予言と未来
「…………っ。」
ライネスの顔が苦痛に歪むのも構わずに、ヴィルは彼を自分の近くへ引き寄せた。
「……や……っ。」
ヴィルの左腕がライネスの躰を がっちりと抱き寄せた為、彼は小さく悲鳴を上げて抵抗する。
「ちょ……っ。」
そんな光景を見て、愛光も声を上げてしまう。
(……中学の同級生が読んでた、漫画みたい……。)
ライネスもヴィルも綺麗な顔を しているから、何となく そう言う考えに頭が行ってしまう。
(……って、そんな場合じゃない!)
慌てて首を横に振り、正気に返ると、ヴィルが口を開いた。
「お前さ、人間だよな? 4界の理って知ってんの?」
「……少しなら。

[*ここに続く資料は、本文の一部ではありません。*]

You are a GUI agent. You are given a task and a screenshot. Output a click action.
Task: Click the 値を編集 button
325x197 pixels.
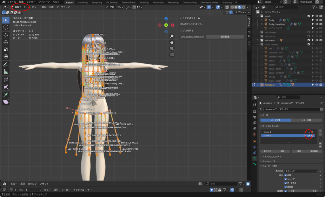click(225, 37)
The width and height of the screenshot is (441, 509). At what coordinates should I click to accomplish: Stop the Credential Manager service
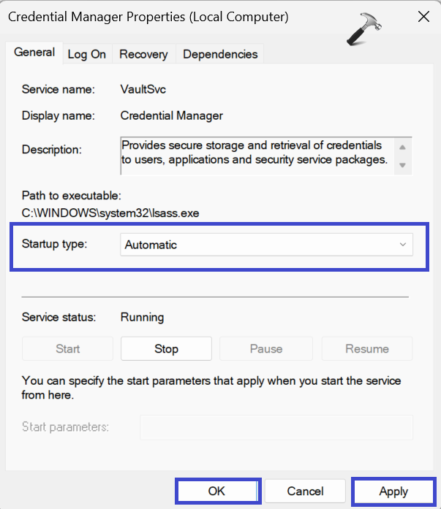click(x=166, y=349)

確か、人界は3界と交流が無くて、天界と空界は仲が良くて……。」
「そうそう。で、天界と空界は、自分達の界に結界を張ってるんだ。悪魔が入って来れないようにする為の結界。
じゃ、何で10年前、悪魔が空界を襲えたんだと思う?」
「え……結界が破られた、とか?」
「違う違う。それはね……。」
ヴィルはライネスの髪を掬い上げ、弄ぶ。